Opinion: Malware vs. anti-malware, 20 years into the fray

May 6, 2008 (Computerworld) As I recall, Nov. 2, 1988, started as an ordinary day at Goddard Space Flight Center where I was working in the data communications branch. By the end of the day ... well, actually, that day never ended. We just kept fighting to bring our servers and networks back to life. Our SunOS and VAX/BSD systems, which were connected to the Internet, had slowed to a stop.

We didn't know it yet, but we were fighting the first Net-propagated malware program: the Robert Morris Internet worm. Twenty-four hours into our "day," we received a fix developed by the University of California at Berkeley, and we were back online.

As it turned out, the Morris worm wasn't a deliberate attack. It was a self-replicating program with a bug that caused it to reproduce at a rate so fast that it brought down the (then much smaller) Internet. That was almost 20 years ago, and eventually it came to light that Robert Morris Jr. didn't intend to wreak the havoc he did. He was simply trying to get a hard number as to how many systems were attached to the Net.

In contrast, today's malware causes less overt havoc but far more deliberate harm. Most 21st-century crackers aren't making malware to show off their skills or wreck systems for the sheer malicious fun of itall. They're making malware that hides in your system so they can use your personal information and PC resources to make money. Welcome to the era of capitalist hacking.

In response, the security vendors come up with anti-malware programs, and we're locked into a seemingly endless battle between crackers and the defenders for the safety of our networks, our computers and our personal information. At the moment, it appears the bad guys are winning. There's more malware than ever before.

In this corner, the challenger ...

Perhaps "malware" isn't the right word. Historically, viruses, worms and the like were hit-and-run attackers -- get in, zap some files and try to leap to another PC before they were caught and cleaned out. Modern invading programs are designed to curl up and make themselves at home in your system, but they're not there to destroy your computer or your files. They're not malicious in the way as famous computer viruses as ILOVEYOU, which in 2000 destroyed untold numbers of files on Windows systems.

No, they're there to wait for a chance to snatch an important password or a credit card number, to turn the PCs under your care into a 2 a.m. spam generator, and to hurt your users and your data, not your machines. You may not even be the main target. One of the more disturbing rumors, albeit a difficult one to prove, is that some malware may not be acting on the behalf or organized cybercrime crews but by terrorists or government agencies. The Baltic country Estonia's Web sites, for example, were hit by a massive DDoS (distributed denial of service) attack last year by what was believed to be a group of Russian hackers.
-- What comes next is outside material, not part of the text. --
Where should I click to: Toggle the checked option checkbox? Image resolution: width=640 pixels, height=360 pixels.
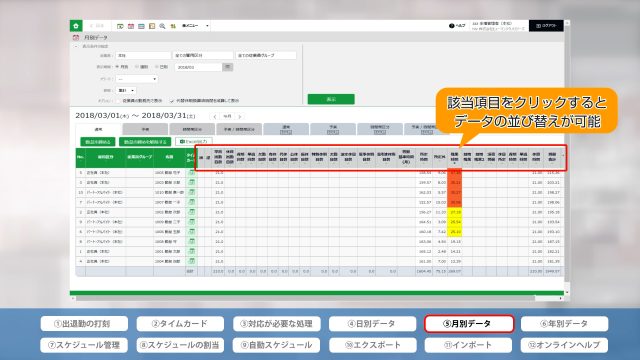[172, 100]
Not, mind you, that viruses such as Melissa, ILOVEYOU and Sasser didn't cause enormous damage; they did. But users could avoid infection by taking relatively few, relatively simple precautions, such as never, ever opening an executable attachment sent to them via e-mail. Or they could practice safe computing by not using Outlook -- the system vulnerability that claimed to be an e-mail client. Then, however, if you used an up-to-date virus detection program and practiced safe e-mail, chances are you'd be safe.